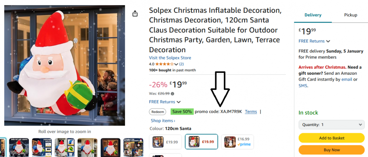
Task: Click the Buy Now button
Action: coord(331,150)
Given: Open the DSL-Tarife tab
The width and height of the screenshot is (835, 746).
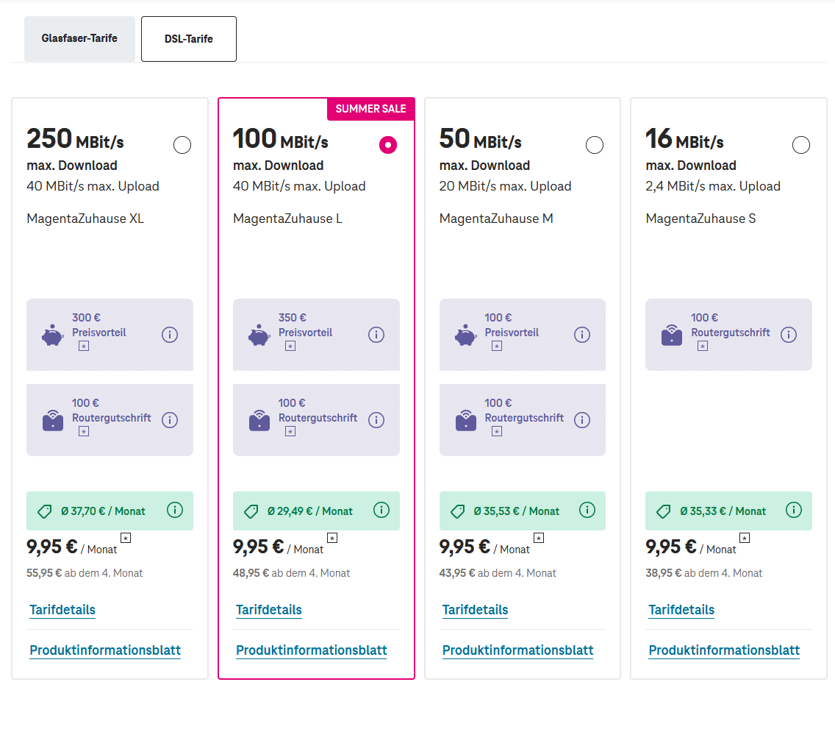Looking at the screenshot, I should (188, 39).

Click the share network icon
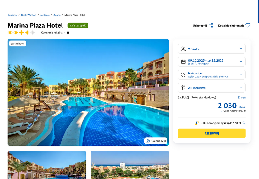[211, 26]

★ ★ ★

→ What you will do: The lines to copy begin at the one containing "Given: Open the DSL-Tarife tab" and end at the last line of the records. Set down exactly those lines and no others, both ends included, and omit all pictures.

→ Reply:
Given: Open the DSL-Tarife tab
The width and height of the screenshot is (835, 746).
Looking at the screenshot, I should (188, 39).

Click the share network icon
[211, 26]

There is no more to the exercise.